Because I obviously don’t own enough books that I have yet to read, I have a wish list of books I want to get my little greedy hands on. The grand list opens with…
#1 The Wordsworth Collection of Classic Short Stories (ISBN: 9781840222708) Did I mention I love the family company Wordsworth Editions?
I first came across this publisher by a faithful encounter (which I at that time thought was just a nice incident) almost four years ago (August 12th 2009, to be exact), when I picked up my (now-re-reading) copy of Pride and Prejudice for 2.99 EUR from a bargain bin. I thought the cover was pretty, the layout and the color pleasing; and it was cheap and smelled very good. Two days later, I bought Wordsworth Editions’ Jane Eyre and Sense and Sensibility. I loved leafing through the huge container full of Wordsworth books (the company’s, not the poet’s). Sadly, heartbreakingly sadly, the book store closed two or three years ago, and those three books were all that I bought from the “Wohlthat’sche Buchhandlung” in Tiergarten, Berlin. The same year I bought Emma by Jane Austen.

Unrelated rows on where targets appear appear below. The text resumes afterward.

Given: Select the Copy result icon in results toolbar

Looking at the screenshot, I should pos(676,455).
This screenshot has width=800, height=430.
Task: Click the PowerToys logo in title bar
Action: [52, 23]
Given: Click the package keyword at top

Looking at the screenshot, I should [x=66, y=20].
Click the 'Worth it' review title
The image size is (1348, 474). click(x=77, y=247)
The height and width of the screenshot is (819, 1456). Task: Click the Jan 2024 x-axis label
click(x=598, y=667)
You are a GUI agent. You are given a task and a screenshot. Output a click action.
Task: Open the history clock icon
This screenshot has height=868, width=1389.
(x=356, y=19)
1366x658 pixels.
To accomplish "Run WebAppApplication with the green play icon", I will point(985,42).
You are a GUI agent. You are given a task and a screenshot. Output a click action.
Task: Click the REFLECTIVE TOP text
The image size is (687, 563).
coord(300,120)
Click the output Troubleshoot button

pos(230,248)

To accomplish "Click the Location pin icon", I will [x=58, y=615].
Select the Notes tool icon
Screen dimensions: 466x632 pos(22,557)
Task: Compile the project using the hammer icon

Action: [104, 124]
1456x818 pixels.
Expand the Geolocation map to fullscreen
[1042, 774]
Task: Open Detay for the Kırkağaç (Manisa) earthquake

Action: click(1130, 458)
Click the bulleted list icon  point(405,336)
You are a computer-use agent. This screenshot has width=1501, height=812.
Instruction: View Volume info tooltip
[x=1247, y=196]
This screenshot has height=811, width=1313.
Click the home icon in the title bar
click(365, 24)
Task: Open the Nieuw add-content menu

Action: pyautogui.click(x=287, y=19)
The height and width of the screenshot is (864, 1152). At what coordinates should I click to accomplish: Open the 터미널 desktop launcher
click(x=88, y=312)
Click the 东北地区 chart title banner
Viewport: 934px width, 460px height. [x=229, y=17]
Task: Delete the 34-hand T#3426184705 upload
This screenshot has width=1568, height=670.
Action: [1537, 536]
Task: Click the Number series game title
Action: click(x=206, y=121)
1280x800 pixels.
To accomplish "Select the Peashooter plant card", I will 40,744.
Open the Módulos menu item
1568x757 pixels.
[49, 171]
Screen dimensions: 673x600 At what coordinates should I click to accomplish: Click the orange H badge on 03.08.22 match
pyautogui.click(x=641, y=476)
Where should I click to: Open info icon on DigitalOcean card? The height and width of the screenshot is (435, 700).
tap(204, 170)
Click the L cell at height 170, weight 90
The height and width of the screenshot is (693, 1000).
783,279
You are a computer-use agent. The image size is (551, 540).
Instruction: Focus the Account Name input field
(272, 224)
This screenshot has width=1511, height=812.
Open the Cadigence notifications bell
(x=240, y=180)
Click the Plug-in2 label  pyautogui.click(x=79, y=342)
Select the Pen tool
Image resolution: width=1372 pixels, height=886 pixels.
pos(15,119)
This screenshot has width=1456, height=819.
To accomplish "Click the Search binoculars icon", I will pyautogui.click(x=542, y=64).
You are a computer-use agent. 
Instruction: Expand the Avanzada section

Then nothing for a long, long time because my English -and my interest in classics- wasn’t deep enough for me to buy any. The book that broke this spell was A Portrait of the Artist as a Young Man by James Joyce. It was given to me as a gift from an acquaintance of my father’s (a very nice lady, I might add) when I was in Dublin, Ireland. I remember being pleased about the book because, well, Wordsworth.
Last year I started collecting a few classics from Wordsworth Editions; my first batch contained Northanger Abbey, Wuthering Heights (I had already read this by that time but in German), Agnes Grey and The House of Mirth. With the next order I became more adventurous and chose authors I have never heard of before, with the exception of Frances Hodgson Burnett, whose The Secret Garden I’d read in Korean as a child and loved the story and the setting so much. The two authors I took a chance on were John Galsworthy with his The Forsyte Saga and Elizabeth Gaskell, whose Wives and Daughters and Cranford & Selected Stories caught my fancy. Somewhere between those two orders I bought Shirley and Villette by Charlotte Brontë because I was so fascinated by her life.
This year’s addition include Bleak House, Persuasion, Madame Bovary, and soon-to-be-added Mary Barton and North and South.
I just can’t get enough of books by Wordsworth Editions, especially because the introductions written by different scholars for different books are insightful, and help me understand the novel better, whose foreign proverbs and customs leave me feeling lost. (I kind of regret having bought this Complete Plays of Shakespeare ebook because mere words can’t enlighten me on the brilliance of William Shakespeare; I need contexts. I’m thinking of collecting them in Wordsworth fashion, especially since they claim to be “[p]robably the best Shakespeare in the world.“)
So this Short Story Collection is another wishful thinking on my part, hopefully soon to be added.
#2 Lady Susan and Other Works by Jane Austen (ISBN: 9781840226966) Moving right on, my bony finger points at the only Austen works I do not own yet. I’m not sure why I am so fascinated by the lady’s works; probably because Austen was pretty much the only
Victorian (Edit: Georgian – thanks Phoebe!) author who interested me for a long time.
#3 The Brontës by Juliet Barker (ISBN: 9780349122427) Since The Mist on the Brontë Moor by Aviva Orr, my nosy curiosity about the Brontë sisters has extended to their brother, Branwell Brontë. In the book The Mist on the Brontë Moor, the protagonist lands in 19th century England – smack in the middle of the young Brontë siblings! The fact that the book is self-published removed also some of my prejudice against self-published books, by the way.
Anyway, the back cover of Juliet Barker’s The Brontës claims that the book shines a different light on the Brontë family, so I’m game. The book is insanely expensive -about 20 EUR- but I will get this book. Sometime.